The emergency session on China and Taiwan had, as she had predicted, lasted well into the small hours. Her US counterpart had, in her eyes, been quite magnificent. Against the backdrop of that famous green and white marble slab, Thomas Kettinger III had delivered a robust and rousing speech, slamming China’s actions in the Kinmen Islands and calling on ‘all civilized nations’ to pass the French-sponsored resolution condemning them.
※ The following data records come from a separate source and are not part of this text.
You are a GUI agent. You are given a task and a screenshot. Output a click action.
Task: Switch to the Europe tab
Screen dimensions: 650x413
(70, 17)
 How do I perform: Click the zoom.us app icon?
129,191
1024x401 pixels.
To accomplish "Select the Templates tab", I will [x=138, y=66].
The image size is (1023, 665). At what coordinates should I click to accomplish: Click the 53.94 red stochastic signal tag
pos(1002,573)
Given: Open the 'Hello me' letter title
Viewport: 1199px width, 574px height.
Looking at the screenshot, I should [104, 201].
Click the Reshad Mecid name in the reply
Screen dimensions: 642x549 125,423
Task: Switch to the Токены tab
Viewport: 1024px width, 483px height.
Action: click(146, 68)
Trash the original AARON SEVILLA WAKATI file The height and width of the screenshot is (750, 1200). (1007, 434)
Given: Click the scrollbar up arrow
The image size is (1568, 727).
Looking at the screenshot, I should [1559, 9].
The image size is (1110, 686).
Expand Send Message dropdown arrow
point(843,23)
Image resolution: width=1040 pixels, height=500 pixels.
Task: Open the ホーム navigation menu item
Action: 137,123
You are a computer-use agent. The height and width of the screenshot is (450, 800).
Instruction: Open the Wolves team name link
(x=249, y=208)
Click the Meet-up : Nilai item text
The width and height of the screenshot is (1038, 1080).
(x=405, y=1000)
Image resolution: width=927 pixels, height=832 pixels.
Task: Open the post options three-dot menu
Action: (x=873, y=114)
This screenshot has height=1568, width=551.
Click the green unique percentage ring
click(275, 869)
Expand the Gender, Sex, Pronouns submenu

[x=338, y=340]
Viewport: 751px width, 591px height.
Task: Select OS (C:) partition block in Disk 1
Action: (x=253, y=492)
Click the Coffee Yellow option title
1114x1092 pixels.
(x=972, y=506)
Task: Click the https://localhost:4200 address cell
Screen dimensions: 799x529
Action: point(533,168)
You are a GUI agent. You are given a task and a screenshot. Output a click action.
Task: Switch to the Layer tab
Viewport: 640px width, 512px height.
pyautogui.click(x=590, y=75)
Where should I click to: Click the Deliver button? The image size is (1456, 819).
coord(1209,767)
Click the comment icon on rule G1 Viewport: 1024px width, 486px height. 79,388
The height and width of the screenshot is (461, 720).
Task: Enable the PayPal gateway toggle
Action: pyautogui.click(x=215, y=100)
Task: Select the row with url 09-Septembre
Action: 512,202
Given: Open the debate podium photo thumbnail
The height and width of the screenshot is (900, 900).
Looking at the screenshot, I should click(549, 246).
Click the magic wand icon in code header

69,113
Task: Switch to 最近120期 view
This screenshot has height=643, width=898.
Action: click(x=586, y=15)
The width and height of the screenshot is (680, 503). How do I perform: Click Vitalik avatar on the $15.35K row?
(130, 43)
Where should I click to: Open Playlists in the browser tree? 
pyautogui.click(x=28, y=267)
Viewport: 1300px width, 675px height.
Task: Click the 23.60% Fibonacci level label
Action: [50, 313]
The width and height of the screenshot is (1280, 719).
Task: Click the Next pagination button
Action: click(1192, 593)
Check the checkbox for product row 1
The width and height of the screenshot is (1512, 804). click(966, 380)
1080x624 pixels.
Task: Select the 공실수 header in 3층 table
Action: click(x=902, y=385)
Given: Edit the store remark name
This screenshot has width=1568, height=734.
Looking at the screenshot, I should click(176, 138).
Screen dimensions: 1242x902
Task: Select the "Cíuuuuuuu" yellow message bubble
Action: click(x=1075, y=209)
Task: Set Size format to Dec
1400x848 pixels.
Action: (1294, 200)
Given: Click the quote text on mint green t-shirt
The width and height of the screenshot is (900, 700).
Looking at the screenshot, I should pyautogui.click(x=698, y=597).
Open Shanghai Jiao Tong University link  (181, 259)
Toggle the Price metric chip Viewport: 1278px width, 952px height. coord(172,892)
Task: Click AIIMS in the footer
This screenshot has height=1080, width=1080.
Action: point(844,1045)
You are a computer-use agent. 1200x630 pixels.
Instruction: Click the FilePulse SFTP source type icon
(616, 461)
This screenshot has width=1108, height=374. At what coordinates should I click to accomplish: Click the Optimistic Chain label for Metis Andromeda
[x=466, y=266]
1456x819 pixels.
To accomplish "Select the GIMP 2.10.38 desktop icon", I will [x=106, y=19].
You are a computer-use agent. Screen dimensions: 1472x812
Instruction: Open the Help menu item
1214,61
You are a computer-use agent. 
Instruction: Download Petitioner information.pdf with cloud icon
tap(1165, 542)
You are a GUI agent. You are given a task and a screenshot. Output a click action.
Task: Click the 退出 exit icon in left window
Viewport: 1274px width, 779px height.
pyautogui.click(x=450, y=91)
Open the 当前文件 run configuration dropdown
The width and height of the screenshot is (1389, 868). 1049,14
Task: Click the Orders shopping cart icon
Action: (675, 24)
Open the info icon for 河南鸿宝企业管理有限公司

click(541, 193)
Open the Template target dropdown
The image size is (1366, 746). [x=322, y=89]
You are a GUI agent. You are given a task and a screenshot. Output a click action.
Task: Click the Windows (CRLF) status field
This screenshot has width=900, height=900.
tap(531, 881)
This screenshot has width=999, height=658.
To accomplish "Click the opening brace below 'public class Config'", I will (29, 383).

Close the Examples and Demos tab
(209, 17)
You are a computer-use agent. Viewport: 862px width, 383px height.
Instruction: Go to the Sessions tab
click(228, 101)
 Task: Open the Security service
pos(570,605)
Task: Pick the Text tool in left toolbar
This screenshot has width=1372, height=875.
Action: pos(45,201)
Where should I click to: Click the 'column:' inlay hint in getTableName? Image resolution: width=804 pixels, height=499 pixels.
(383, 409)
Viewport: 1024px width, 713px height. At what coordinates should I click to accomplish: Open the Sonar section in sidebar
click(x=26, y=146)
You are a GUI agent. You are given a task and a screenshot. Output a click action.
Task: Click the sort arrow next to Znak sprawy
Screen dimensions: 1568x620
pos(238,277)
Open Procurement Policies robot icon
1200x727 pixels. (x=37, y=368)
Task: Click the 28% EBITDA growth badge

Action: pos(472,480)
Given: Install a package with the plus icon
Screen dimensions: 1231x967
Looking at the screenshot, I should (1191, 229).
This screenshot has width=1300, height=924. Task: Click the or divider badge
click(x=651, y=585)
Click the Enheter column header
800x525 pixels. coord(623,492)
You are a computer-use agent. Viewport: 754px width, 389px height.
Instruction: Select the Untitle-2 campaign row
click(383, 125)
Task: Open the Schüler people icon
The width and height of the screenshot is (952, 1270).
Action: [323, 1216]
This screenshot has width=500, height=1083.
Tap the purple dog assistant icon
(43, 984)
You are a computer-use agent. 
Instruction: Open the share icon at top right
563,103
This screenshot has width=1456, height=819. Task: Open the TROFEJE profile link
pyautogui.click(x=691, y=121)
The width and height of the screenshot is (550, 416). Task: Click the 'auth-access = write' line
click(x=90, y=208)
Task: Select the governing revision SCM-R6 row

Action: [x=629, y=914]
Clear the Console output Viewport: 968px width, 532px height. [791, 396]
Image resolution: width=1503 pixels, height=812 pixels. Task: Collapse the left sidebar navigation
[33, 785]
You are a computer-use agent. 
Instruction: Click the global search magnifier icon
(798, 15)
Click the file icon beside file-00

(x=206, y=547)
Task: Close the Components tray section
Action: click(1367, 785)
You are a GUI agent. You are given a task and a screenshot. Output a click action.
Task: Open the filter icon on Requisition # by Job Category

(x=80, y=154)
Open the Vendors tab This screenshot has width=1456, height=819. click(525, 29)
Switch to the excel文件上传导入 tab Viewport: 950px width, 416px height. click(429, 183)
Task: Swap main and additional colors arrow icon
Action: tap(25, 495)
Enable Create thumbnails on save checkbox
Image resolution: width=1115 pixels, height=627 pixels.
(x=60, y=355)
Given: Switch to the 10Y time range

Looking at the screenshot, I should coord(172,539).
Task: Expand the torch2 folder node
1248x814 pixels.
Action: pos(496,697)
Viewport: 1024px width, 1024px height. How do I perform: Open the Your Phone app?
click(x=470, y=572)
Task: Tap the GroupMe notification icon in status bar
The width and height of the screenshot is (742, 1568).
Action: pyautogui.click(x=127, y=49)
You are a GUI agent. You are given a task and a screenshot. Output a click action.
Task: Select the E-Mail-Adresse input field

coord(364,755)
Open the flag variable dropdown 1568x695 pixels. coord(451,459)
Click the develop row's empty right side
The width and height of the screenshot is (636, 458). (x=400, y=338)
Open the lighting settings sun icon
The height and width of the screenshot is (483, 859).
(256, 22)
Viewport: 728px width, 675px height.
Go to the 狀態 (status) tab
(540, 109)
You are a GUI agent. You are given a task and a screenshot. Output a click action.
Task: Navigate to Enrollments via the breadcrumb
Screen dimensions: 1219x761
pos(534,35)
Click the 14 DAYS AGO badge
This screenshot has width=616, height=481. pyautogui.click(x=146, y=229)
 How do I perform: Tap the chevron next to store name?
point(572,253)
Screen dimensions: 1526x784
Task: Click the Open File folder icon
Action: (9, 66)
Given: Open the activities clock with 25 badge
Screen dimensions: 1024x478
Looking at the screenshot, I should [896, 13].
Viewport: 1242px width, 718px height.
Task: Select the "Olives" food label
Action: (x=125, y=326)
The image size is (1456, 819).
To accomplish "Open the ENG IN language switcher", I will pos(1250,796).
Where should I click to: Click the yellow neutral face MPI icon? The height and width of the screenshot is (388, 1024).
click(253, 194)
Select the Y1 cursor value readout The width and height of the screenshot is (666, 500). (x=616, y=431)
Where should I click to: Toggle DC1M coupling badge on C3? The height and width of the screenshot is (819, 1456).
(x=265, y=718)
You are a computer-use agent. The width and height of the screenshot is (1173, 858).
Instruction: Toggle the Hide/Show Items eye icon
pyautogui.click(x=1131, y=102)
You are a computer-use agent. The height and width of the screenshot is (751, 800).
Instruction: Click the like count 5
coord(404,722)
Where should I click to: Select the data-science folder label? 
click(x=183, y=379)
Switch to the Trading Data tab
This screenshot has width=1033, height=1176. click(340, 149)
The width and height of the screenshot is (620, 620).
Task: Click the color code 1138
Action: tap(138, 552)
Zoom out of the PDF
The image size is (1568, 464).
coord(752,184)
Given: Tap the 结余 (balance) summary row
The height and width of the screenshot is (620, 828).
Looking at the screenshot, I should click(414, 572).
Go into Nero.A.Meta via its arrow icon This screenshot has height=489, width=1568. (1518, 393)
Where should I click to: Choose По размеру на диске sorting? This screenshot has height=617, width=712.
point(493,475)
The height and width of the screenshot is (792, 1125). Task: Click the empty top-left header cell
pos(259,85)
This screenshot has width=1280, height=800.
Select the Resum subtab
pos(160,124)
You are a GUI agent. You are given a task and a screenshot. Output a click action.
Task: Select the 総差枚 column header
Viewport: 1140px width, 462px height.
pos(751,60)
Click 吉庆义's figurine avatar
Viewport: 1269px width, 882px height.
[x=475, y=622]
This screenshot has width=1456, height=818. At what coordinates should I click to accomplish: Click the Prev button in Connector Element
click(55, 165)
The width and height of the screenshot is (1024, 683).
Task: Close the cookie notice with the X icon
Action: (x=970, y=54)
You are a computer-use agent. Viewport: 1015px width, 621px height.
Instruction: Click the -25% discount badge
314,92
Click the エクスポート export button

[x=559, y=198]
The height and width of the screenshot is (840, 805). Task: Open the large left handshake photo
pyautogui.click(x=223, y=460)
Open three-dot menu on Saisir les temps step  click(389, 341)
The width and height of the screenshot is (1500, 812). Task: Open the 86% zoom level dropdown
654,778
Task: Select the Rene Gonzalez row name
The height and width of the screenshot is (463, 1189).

‘We must, and we will, push back on Chinese aggression and intimidation in the South China Sea,’ he railed, gripping the podium with both hands and staring hard at the Chinese delegation over the half-moon glasses that perched on the tip of his nose. ‘What the People’s Republic of China has attempted to do on Lieyu Island is totally, I repeat totally, unacceptable! That country’s rulers may think that invading and planting their flag on a small and geographically insignificant island the world hasn’t heard of somehow doesn’t count as an invasion. Well, I am here, along with my counterparts, to tell you that it most certainly does.’

Baroness Drummond had watched the delegates for their reactions. Not a flicker from the China contingent but vigorous nods from many of the Europeans and some long faces from the Russians. But in the end, exactly as she had told her team, the vote went the way she had feared. Not even a watered-down version with amendments submitted by Canada could pass. It wasn’t so much that China had friends in that great chamber, it was more a case of interests, mostly commercial. And an awful lot of countries knew exactly where those interests lay.

The resolution condemning China’s invasion of Lieyu Island was vetoed.